Ecuador: Two years ago, we had UNGASS 2016, a historical landmark. It is necessary to continue to apply the 7 chapters in the document. We have just implemented a strategy in line with the 3 drug treaties. In 2017, the authorities of our country dealt traffickers lethal blows by seizing drugs, increasing by 170%. In 2017, we dismantled 33% more crime groups than in 2016. We identified ringleaders in the distribution of illicit substances. There is a legal and a moral obligation to support such activities because the problem spans the world, where there is demand there is someone willing to furnish it. Addictions are a public health issue and the strategy is prevention and avoiding stigma, protecting human rights. We have made progress and we think we should have a gender focused approach, a focus on public health and a focus on youth. Along these lines we will continue to support socioeconomic development in rural and urban vulnerable areas. Our strategy has mechanisms to support socioeconomic programmes in the country. It is an urgent matter to have an alternative development strategy to ensure the policies come to grips with the world drug problem. Reprehensible acts of violence underpin our determination to apply alternative development. We are convinced that we cannot postpone the way we approach drugs policy, to go beyond supply and demand policies: people must be at the centre of this. We must come up with real and effective solutions for the next generations.

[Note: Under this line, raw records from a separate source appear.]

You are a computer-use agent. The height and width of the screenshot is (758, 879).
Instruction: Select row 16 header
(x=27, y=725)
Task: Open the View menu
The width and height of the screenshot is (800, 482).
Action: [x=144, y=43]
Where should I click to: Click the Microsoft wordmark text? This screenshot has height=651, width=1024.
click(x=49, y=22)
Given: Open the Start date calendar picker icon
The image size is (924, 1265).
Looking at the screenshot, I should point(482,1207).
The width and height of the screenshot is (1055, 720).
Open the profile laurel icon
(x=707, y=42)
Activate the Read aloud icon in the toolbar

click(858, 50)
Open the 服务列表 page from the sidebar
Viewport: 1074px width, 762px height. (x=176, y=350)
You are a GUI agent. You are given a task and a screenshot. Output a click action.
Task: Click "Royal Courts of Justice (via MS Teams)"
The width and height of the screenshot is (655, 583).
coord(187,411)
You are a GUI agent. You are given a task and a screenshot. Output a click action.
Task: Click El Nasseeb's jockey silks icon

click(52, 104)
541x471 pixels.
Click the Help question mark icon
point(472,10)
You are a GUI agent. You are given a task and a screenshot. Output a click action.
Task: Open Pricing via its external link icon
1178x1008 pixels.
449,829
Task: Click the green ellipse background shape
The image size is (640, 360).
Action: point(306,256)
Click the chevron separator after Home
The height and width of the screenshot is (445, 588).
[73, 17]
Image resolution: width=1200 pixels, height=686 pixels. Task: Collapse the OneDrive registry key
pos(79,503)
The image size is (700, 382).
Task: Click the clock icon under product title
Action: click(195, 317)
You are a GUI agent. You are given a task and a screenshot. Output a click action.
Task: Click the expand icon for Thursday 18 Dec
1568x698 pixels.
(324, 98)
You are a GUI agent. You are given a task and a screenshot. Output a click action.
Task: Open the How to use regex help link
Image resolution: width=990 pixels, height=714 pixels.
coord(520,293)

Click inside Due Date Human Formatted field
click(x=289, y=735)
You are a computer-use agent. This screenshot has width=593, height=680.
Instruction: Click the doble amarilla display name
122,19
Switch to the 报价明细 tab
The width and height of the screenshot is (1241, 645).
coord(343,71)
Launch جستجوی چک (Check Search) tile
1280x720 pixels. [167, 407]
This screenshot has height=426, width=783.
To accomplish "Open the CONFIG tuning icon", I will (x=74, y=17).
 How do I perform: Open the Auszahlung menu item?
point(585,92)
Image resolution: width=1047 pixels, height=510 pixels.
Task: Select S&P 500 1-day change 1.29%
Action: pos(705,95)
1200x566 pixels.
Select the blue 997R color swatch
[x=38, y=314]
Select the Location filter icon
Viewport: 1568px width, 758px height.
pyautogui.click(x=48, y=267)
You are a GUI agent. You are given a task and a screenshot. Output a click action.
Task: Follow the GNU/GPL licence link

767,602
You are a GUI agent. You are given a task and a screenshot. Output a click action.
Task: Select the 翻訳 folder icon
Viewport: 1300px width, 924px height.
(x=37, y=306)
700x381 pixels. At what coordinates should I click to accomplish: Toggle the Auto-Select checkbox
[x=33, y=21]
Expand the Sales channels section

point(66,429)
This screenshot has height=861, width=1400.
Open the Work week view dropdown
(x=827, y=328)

Shanghai Cooperation Organisation: I would like to welcome delegates and guests to the CND. Countering the growing drug problem is one of our priorities. We see our activity in this area as being linked to the task of building a safe and stable future. Anti drugs co-operation provides a unique platform whereby we work at the same time as developing anti drugs enforcement measures, and implementing long term strategies to reduce demand. We seek to build and strengthen the drug control measures already in place. Over the past 6 years we had a three tiered mechanism to put in place effective co-operation at the expert and government levels. We have joint anti drugs events to stabilise the drug situations within our countries which aim to shut down drug smuggling and to identify and detect precursor delivery channels. We have tremendous potential to counter the drug threat. We have seized 1,500 tonnes of hashish and 160 tonnes of heroin, nearly 40% of the total seizures of heroin and marijuana in the Eurasian continent. We call for joined up efforts to work on the rehabilitation of drug addicts and to reduce drug demand. We have an anti-drugs body to reduce dependency and addiction. It is evident that illegal trafficking is undermining institutions. We are concerned with NPS which are a new challenge in combatting the evil that is drugs. We attach great importance of international joined up efforts. The joint efforts we are making have strengthened our potential. We are a responsible organisation who seek to increase the security of the region and the World.